ME415 UTILIZATION OF GEOTHERMAL ENERGY
| Course Code: | 5690415 |
| METU Credit (Theoretical-Laboratory hours/week): | 3 (3.00 - 0.00) |
| ECTS Credit: | 5.0 |
| Department: | Mechanical Engineering |
| Language of Instruction: | English |
| Level of Study: | Undergraduate |
| Course Coordinator: | Prof.Dr. DEREK KEITH BAKER |
| Offered Semester: | Fall and Spring Semesters. |
Course Objectives
In this course, students will develop and strengthen skills in the following core engineering skills:
- Developing, programming, and verifying/validating mathematical models;
- Using the programed models for parametric, simulation and what-if design studies
- Post processing, visualization, and interpretation of results;
- Written and oral communication of the design process and outcomes
Students will develop and strengthen geothermal specific skills in the following areas:
- Modeling of direct, single flash and Organic Rankine Cycle (ORC) geothermal electric power plants
- Design of geothermal power plants.
Course Content
Thermodynamic aspects of geothermal fluids. Geothermal fluid collection and distribution. Well head equipment and piping. Geothermal electric power plants. Geothermal district heating systems. Scaling, corrosion and environmental pollution problems. Economics of geothermal energy utilization.
Course Learning Outcomes
Successful students will have demonstrated a minimum level of competency in the following core engineering and geothermal specific areas through individual projects:
- Developing, programming, and verifying/validating mathematical models;
- Using the programed models for parametric, simulation and what-if design studies
- Post processing, visualization, and interpretation of results;
- Written and oral communication of the design process and outcomes
- Modeling of direct, single flash and Organic Rankine Cycle (ORC) geothermal electric power plants
- Design of geothermal power plants.

§ Material
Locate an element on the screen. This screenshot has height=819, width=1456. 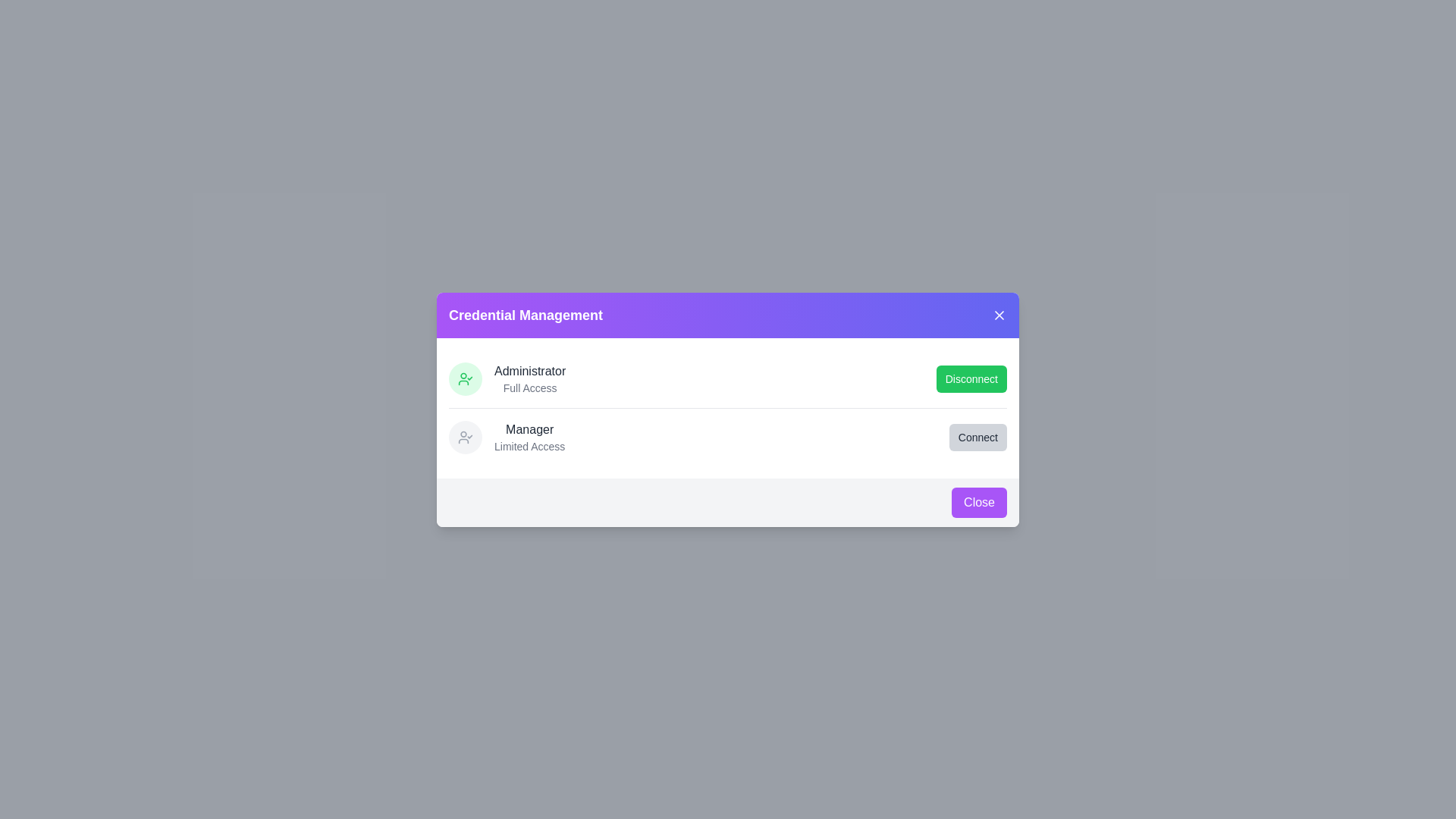
the close icon button in the top-right corner of the 'Credential Management' interface is located at coordinates (999, 314).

§ Exercise details
In the geothermal energy course description, who is listed as the course coordinator? Leave the data aside; it has nothing to do with what follows.

§ Reply
Prof.Dr. Derek Keith Baker